9. Check out what your fellow employees are saying on social media sites. This is the same step as above, but it is not redundant. According to the U.S. Chamber of Commerce, approximately 75 percent of all employees steal from work, whether it’s time theft, office supplies, or larger products. And 30 percent of all corporate bankruptcies are a direct result of employee theft. How can you bring down these statistics for your company? By using social media as a loss prevention tool. Monitor your employees’ online profiles. If they tweet 20 times between 9:00 and 11:00 a.m. on a workday, it’s likely they are misusing company time. The reason many people share information online is because they think no one is watching. But if an employee is selling a printer on Facebook that looks like the one that just went missing around the office, it might be beneficial to start watching.

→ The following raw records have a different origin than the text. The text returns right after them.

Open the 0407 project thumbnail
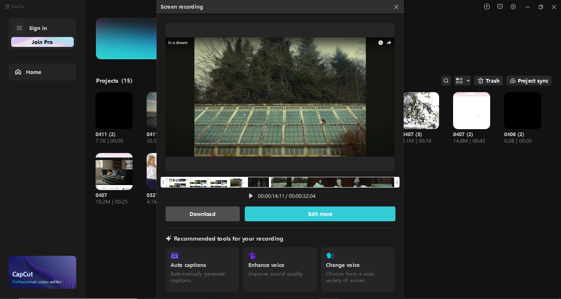click(114, 172)
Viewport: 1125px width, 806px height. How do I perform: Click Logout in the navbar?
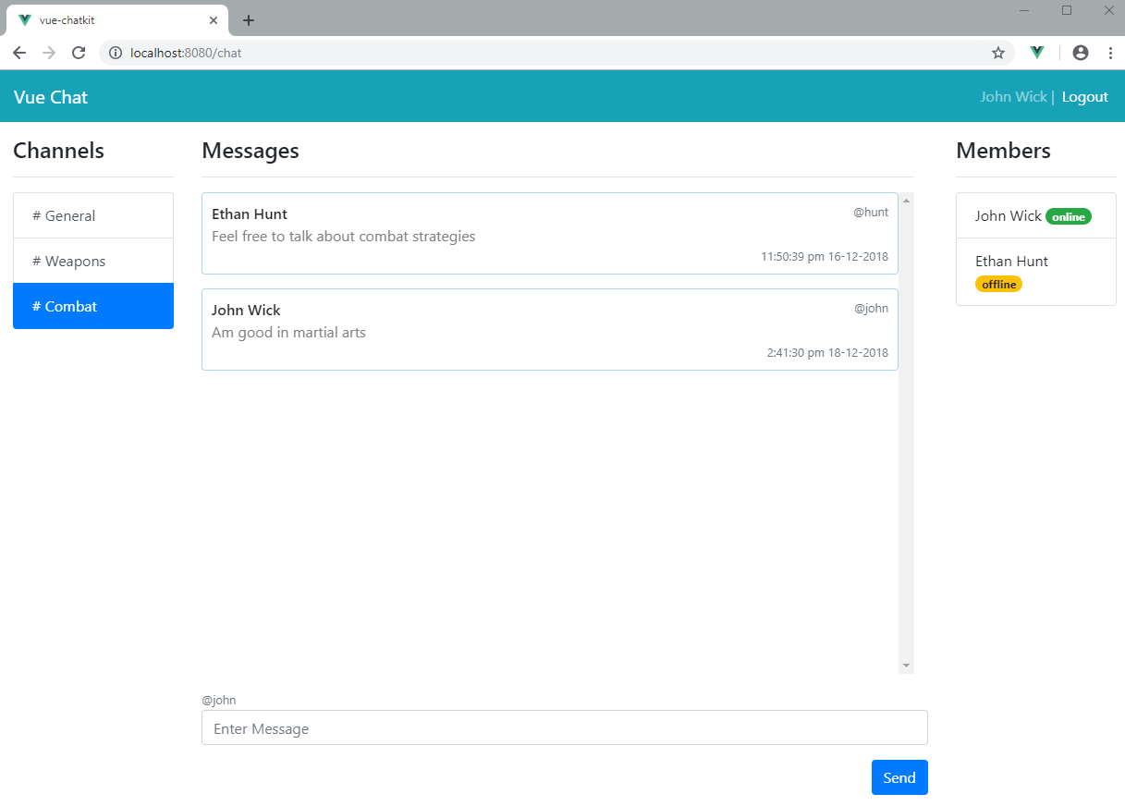click(x=1084, y=96)
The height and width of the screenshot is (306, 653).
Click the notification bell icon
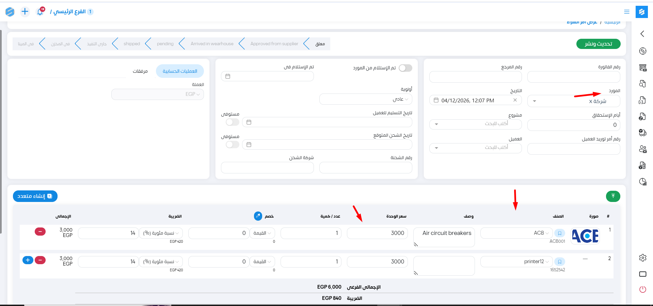tap(40, 12)
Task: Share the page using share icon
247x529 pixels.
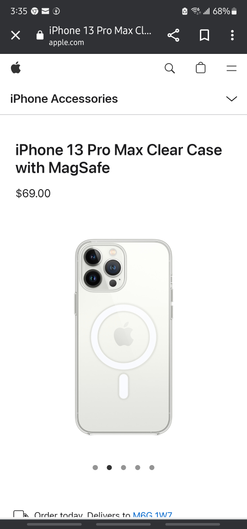Action: click(x=173, y=35)
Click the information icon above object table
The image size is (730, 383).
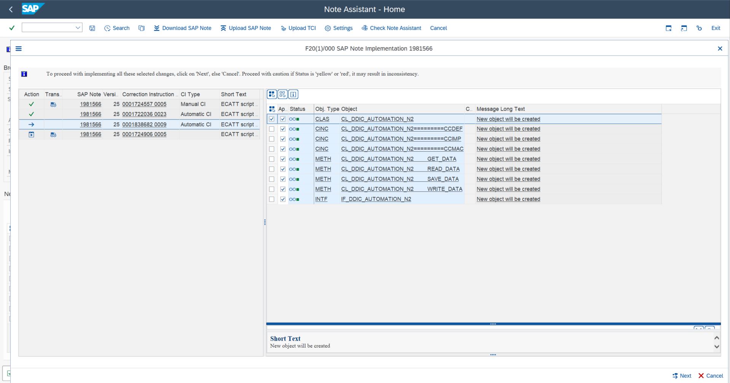click(293, 94)
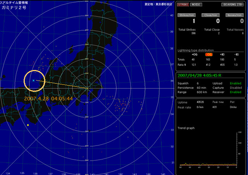Toggle the Capture Disabled status
The width and height of the screenshot is (248, 175).
[x=235, y=88]
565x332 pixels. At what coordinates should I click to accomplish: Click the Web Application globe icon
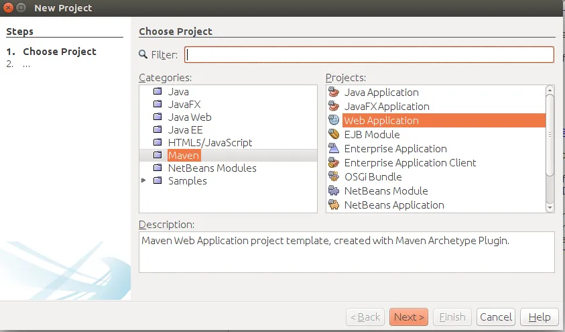[334, 120]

It may seem too “Big Brother” to keep such a close eye on employees’ social media behavior, but try to think of it as a better-safe-than-sorry technique. Employee theft is a major contributor to shrink, and using social media is just another loss prevention tool to stop it. This doesn’t mean everyone will admit to everything once they get online; nothing in life is ever that easy. But slipups will occur, and you have to ask yourself if you missed them because you weren’t looking.
This last tip for is a general rule you should remember whenever participating in a company social networking account.
10. Use “social” etiquette. Everybody knows at least one person who has to blog, tweet, or post about every little thing they did that day, from eating breakfast to cutting their toenails. Don’t be that person. Post something if you have something meaningful to say; otherwise, let it be. Fans and followers won’t forget about you—that is, unless you never do post. Try to keep them engaged frequently with contests, coupons, and events. It’s the whole company’s responsibility to take care of the social media accounts, and that includes building up the brand as well as protecting it. Lastly, don’t berate employees, executives in your company, or even a competitor in any form of social media. Bad-mouthing will not get you anywhere except in trouble.
No Insurance for Social Media Damage
The Internet has changed how we think about the flow of information. The asset protection industry may see a shift from worrying about inventory control to information control, which travels fast and efficiently. You might not have thought these sites were worth using professionally, but they are a significant resource for areas such as building up a brand, investigation, and gathering customer feedback. As discussed here, they’re also a great loss prevention tool.
Examining your company’s participation in these sites may lead you to reevaluate the larger issues affecting your company and help prevent future problems. But you have to manage it wisely by creating a team to oversee the accounts.
There is no insurance policy regarding the damage to a brand’s reputation as a result of unmonitored social media feedback. A large number of tweets complaining about your company or brand can be as damaging as one of those people stealing half of your inventory, but no policy will bring those customers back as it would the inventory. It is up to you to use these loss prevention tips for social media to manage your company’s online reputation.
In order to ensure these effects remain positive, your company should embrace the many benefits of social media, be aware of how social media can hurt your company’s brand and reputation, and use social media as a loss prevention tool to aid your company’s asset protection efforts. If you have not done so, it’s time for a social media audit.